= Parachurch organization =

Christian faith-based group

Parachurch organizations are Christian faith-based organizations that work outside and across denominations to engage in social welfare and evangelism. Parachurch organizations seek to come alongside the church and specialize in things that individual churches may not be able to specialize in by themselves. They often cross denominational and national boundaries providing specialized services and training.

==Definition==
These bodies can be businesses, non-profit corporations, or private associations. Most parachurch organizations, at least those normally called parachurch, are Protestant or Evangelical. Some of these organizations cater to a defined spectrum among evangelical beliefs, but most are self-consciously interdenominational and many are ecumenical.

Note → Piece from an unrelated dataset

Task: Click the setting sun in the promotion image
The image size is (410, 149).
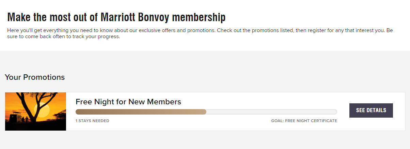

In Protestant and Catholic theology parachurch organizations are termed sodality, as distinct from modality, which is the structure and organization of the local or universal church.

==Roles and organizations==

Parachurch organizations perform a number of roles, including:
- evangelistic crusade associations (patterned after the Billy Graham Association)
- evangelistic and discipleship ministries (such as ThereforeGo Ministries, Youth With a Mission (YWAM), InterVarsity Christian Fellowship, Scripture Union, Cru, Fellowship of Christian Athletes, Christian Challenge,The Navigators, and Asian American Christian Fellowship)
- music and print publishers, radio and television stations, film studios, online ministries
- study centers and institutes, schools, colleges and universities
- political and social activist groups
- welfare and social services, including homeless shelters, child care, and domestic violence, disaster relief programs, and food pantries and clothing closets, and emergency aid centers (such as the City Missions)
- self-help groups
- Bible study groups

==Evangelical parachurch growth==
Evangelical parachurch organizations proliferated as a byproduct of the fundamentalist–modernist controversy. As modernist views penetrated mainline churches, those with more fundamentalist views who elected to stay reached across denominational boundaries for opportunities for Christian fellowship and outreach. While most parachurch organizations involved in social work operated in a collaborative mode, those engaged in evangelistic and discipleship ministries, particularly on college campuses, have at times been in fierce competition. Seeking to resolve such issues, Campus Crusade for Christ, InterVarsity Christian Fellowship, the Navigators, and Young Life signed the "Trail West Agreement", pledging mutual respect. The agreement was renewed in 2010 with thirteen additional signers as the "Chicago Agreement".